Фрагмент оклада Евангелия. Вклад Ивана Грозного в Благовещенский собор Московского Кремля. 1571 г.
Н. И. Костомаров
Русская история в жизнеописаниях ее главнейших деятелей
Царь Иван Васильевич Грозный
Иван Васильевич, одаренный, как мы уже сказали, в высшей степени нервным темпераментом и с детства нравственно испорченный, уже в юности начал привыкать ко злу и, так сказать, находить удовольствие в картинности зла, как показывают его вычурные истязания над псковичами. Как всегда бывает ему подобным натурам, он был до крайности труслив в то время, когда ему представлялась опасность, и без удержу смел и нагл тогда, когда был уверен в своей безопасности: самая трусость нередко подвигает таких людей на поступки, на которые не решились бы другие, более рассудительные.
Пораженный московским пожаром и народным бунтом, он отдался безответно Сильвестру, который умел держать его в суеверном страхе и окружил советниками. С тех пор Иван надолго является совершенно безличным; русская держава правится не царем, а советом людей, окружающих царя. Но мало-помалу, тяготясь этой опекой, Иван сначала робко освобождался от нее, подчиняясь влиянию других лиц, а наконец, когда вполне почувствовал, что он сильнее и могущественнее своих опекунов, им овладела мысль поставить свою царскую власть выше всего на свете, выше всяких нравственных законов. Его мучил стыд, что он, самодержец по рождению, был долго игрушкою хитрого попа и бояр, что с правом на полную власть он не имел никакой власти, что все делалось не по его воле; в нем загорелась свирепая злоба не только против тех, которые прежде успели стеснить его произвол, но и против всего, что вперед могло иметь вид покушения на стеснение самодержавной власти и на противодействие ее произволу.

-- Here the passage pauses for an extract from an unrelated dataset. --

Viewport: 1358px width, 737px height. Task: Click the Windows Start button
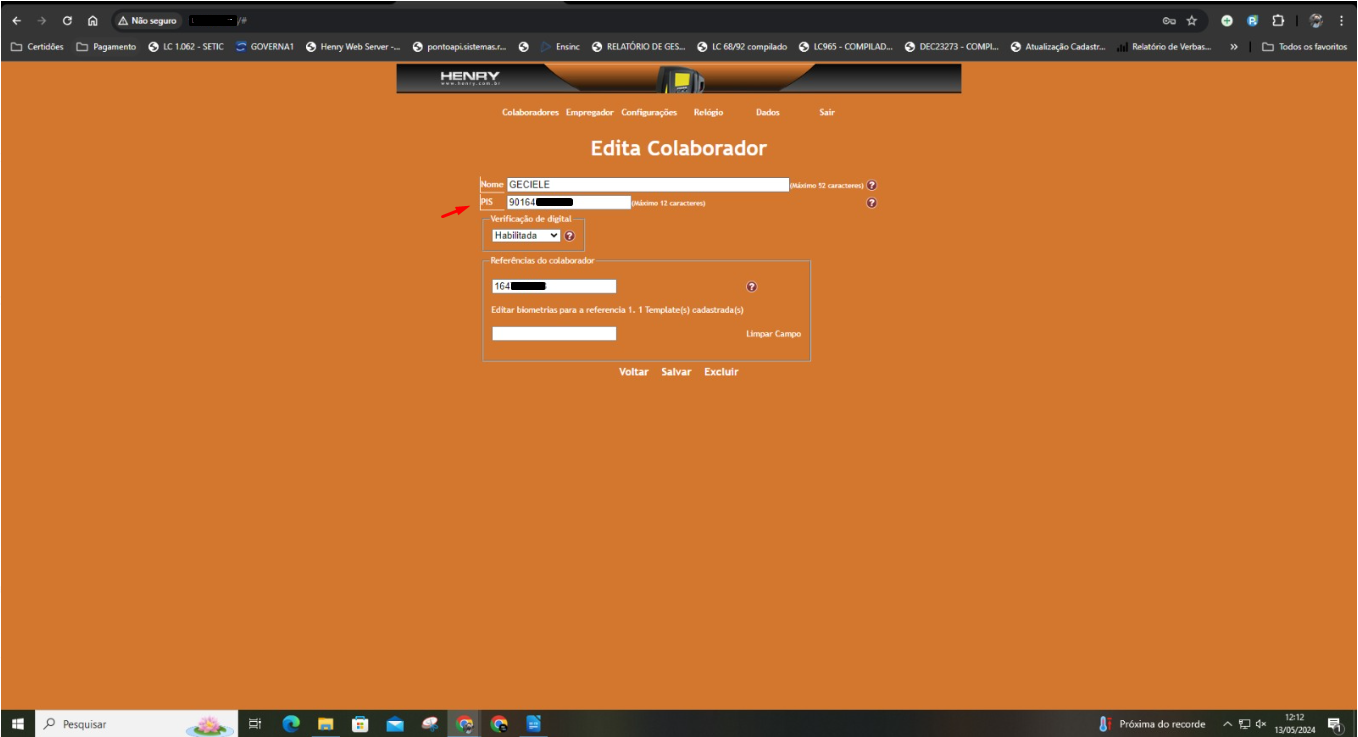[x=17, y=724]
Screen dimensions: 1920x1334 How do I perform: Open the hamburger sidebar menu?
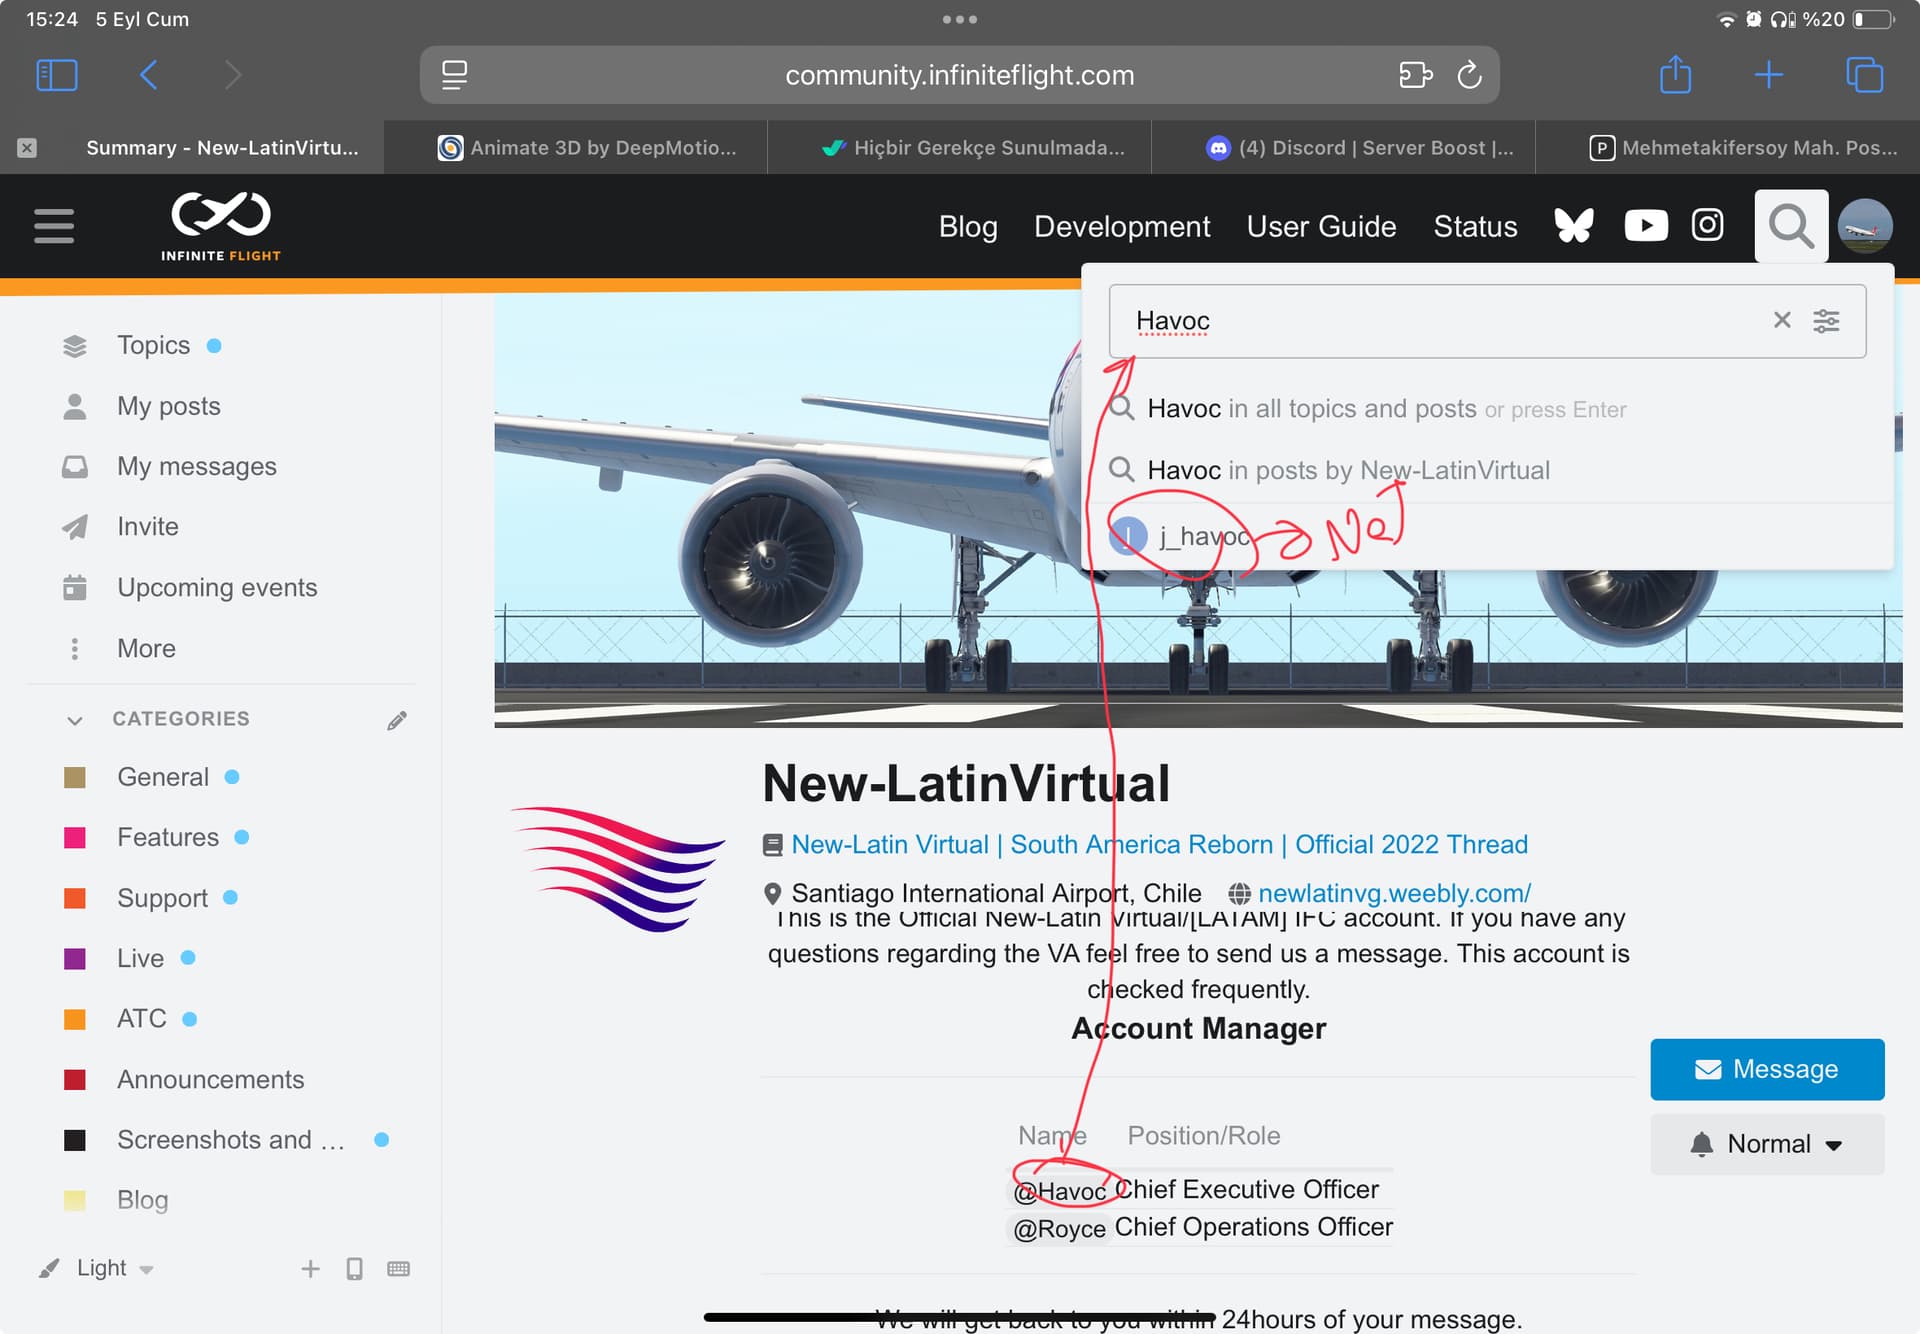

Иван начал мстить тем, которые держали его в неволе, как он выражался, а потом подозревал в других лицах такие же стремления, боялся измены, создавал в своем воображении небывалые преступления, и, смотря по расположению духа, то мучил и казнил одних, то странным образом оставлял целыми других после обвинения. Мучительные казни стали доставлять ему удовольствие: у Ивана они часто имели значение театральных зрелищ; кровь разлакомила самовластителя: он долго лил ее с наслаждением, не встречая противодействия, и лил до тех пор, пока ему не приелось этого рода развлечение.
Иван не был безусловно глуп, но, однако, не отличался ни здравыми суждениями, ни благоразумием, ни глубиной и широтой взгляда. Воображение, как всегда бывает с нервными натурами, брало у него верх над всеми способностями души. Напрасно старались бы мы объяснить его злодеяния какими-нибудь руководящими целями и желанием ограничить произвол высшего сословия; напрасно пытались бы мы создать из него образ демократического государя.